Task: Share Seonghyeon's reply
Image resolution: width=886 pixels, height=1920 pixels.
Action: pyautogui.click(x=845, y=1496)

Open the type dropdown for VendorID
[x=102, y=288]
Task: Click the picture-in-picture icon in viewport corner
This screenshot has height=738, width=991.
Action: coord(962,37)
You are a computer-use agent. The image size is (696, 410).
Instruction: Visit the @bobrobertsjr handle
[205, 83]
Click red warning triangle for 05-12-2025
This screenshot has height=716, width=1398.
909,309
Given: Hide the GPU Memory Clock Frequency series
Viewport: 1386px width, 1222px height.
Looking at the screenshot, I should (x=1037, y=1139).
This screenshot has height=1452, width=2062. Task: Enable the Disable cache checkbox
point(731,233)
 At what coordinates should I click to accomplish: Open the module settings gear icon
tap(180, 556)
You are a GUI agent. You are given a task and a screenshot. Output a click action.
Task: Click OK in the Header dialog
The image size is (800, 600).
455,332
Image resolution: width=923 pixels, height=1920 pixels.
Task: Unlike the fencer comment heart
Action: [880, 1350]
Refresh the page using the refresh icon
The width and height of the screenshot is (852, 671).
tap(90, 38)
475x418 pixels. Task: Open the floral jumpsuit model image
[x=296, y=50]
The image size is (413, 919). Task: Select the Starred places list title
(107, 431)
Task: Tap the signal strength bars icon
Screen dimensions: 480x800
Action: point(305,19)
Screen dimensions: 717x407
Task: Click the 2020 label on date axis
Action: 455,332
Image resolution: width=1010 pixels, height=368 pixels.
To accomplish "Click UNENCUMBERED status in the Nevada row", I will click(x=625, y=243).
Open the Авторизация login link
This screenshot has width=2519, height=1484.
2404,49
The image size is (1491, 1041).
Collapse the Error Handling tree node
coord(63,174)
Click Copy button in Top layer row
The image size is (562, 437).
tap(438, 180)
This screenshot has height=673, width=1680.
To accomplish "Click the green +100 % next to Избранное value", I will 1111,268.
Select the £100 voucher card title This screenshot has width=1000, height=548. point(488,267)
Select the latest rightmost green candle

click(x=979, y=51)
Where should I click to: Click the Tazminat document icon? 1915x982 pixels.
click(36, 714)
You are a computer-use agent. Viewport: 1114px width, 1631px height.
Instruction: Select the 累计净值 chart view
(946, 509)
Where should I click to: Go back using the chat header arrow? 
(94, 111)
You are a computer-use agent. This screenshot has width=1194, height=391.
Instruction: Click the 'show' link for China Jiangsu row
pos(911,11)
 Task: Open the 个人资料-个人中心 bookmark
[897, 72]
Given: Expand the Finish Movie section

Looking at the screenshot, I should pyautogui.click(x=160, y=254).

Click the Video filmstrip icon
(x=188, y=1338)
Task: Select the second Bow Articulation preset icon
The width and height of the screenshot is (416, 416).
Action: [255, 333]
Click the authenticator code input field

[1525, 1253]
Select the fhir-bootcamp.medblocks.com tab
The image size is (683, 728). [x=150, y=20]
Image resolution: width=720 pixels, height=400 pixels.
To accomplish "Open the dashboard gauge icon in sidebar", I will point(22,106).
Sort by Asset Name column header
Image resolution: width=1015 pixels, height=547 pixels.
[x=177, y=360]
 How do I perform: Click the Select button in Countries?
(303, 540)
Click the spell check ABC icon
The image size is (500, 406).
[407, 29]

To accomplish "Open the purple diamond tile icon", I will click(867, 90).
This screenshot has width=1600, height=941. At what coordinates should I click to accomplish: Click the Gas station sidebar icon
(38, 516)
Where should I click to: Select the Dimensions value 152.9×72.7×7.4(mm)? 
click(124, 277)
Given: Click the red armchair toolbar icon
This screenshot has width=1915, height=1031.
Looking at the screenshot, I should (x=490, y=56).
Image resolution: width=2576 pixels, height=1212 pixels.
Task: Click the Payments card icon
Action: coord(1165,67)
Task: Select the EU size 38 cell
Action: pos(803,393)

> _HOW TO COMPLETE THIS TASK_
Word for word, restate the lines above from the line containing "You are a computer-use agent. Viewport: 1114px" through the line containing "Task: Select the second", with both included and nothing else.

> _SOLUTION FOR THIS EXERCISE_
You are a computer-use agent. Viewport: 1114px width, 1631px height.
Instruction: Select the 累计净值 chart view
(946, 509)
Where should I click to: Go back using the chat header arrow? 
(94, 111)
You are a computer-use agent. This screenshot has width=1194, height=391.
Instruction: Click the 'show' link for China Jiangsu row
pos(911,11)
 Task: Open the 个人资料-个人中心 bookmark
[897, 72]
Given: Expand the Finish Movie section

Looking at the screenshot, I should pyautogui.click(x=160, y=254).

Click the Video filmstrip icon
(x=188, y=1338)
Task: Select the second Bow Articulation preset icon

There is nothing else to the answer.